Print every record below exactly as written.
══ EXTRACTED INFORMATION
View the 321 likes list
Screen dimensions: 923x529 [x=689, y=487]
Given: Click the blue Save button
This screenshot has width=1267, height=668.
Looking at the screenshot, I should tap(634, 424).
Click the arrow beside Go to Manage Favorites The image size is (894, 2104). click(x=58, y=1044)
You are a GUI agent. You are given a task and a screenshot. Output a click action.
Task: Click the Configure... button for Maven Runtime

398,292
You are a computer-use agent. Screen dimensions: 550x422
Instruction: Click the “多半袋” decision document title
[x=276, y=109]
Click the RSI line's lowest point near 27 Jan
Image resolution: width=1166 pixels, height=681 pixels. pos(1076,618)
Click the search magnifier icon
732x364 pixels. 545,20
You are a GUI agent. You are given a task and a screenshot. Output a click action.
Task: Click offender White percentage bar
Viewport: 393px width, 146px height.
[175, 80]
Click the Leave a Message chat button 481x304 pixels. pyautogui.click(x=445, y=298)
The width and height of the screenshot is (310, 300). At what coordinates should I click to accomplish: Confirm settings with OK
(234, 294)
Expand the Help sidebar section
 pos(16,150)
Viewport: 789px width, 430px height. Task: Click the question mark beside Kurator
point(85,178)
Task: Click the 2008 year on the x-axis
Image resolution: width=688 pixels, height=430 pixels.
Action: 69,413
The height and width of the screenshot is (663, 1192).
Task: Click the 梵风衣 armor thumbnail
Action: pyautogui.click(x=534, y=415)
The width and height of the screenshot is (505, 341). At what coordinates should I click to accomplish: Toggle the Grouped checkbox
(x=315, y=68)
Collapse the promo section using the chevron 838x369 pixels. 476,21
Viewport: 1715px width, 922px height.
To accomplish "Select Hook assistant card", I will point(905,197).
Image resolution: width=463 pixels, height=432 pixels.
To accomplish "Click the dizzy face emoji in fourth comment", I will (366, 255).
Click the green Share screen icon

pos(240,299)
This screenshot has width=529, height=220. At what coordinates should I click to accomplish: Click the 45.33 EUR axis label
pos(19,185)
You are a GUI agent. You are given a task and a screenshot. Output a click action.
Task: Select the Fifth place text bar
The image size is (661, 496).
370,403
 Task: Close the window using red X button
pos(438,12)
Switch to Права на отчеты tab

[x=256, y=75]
════
SOLUTION:
View the 321 likes list
Screen dimensions: 923x529 [x=689, y=487]
Given: Click the blue Save button
This screenshot has width=1267, height=668.
Looking at the screenshot, I should tap(634, 424).
Click the arrow beside Go to Manage Favorites The image size is (894, 2104). click(x=58, y=1044)
You are a GUI agent. You are given a task and a screenshot. Output a click action.
Task: Click the Configure... button for Maven Runtime

398,292
You are a computer-use agent. Screen dimensions: 550x422
Instruction: Click the “多半袋” decision document title
[x=276, y=109]
Click the RSI line's lowest point near 27 Jan
Image resolution: width=1166 pixels, height=681 pixels. pos(1076,618)
Click the search magnifier icon
732x364 pixels. 545,20
You are a GUI agent. You are given a task and a screenshot. Output a click action.
Task: Click offender White percentage bar
Viewport: 393px width, 146px height.
[175, 80]
Click the Leave a Message chat button 481x304 pixels. pyautogui.click(x=445, y=298)
The width and height of the screenshot is (310, 300). At what coordinates should I click to accomplish: Confirm settings with OK
(234, 294)
Expand the Help sidebar section
 pos(16,150)
Viewport: 789px width, 430px height. Task: Click the question mark beside Kurator
point(85,178)
Task: Click the 2008 year on the x-axis
Image resolution: width=688 pixels, height=430 pixels.
Action: 69,413
The height and width of the screenshot is (663, 1192).
Task: Click the 梵风衣 armor thumbnail
Action: pyautogui.click(x=534, y=415)
The width and height of the screenshot is (505, 341). At what coordinates should I click to accomplish: Toggle the Grouped checkbox
(x=315, y=68)
Collapse the promo section using the chevron 838x369 pixels. 476,21
Viewport: 1715px width, 922px height.
To accomplish "Select Hook assistant card", I will point(905,197).
Image resolution: width=463 pixels, height=432 pixels.
To accomplish "Click the dizzy face emoji in fourth comment", I will (366, 255).
Click the green Share screen icon

pos(240,299)
This screenshot has width=529, height=220. At what coordinates should I click to accomplish: Click the 45.33 EUR axis label
pos(19,185)
You are a GUI agent. You are given a task and a screenshot. Output a click action.
Task: Select the Fifth place text bar
The image size is (661, 496).
370,403
 Task: Close the window using red X button
pos(438,12)
Switch to Права на отчеты tab

[x=256, y=75]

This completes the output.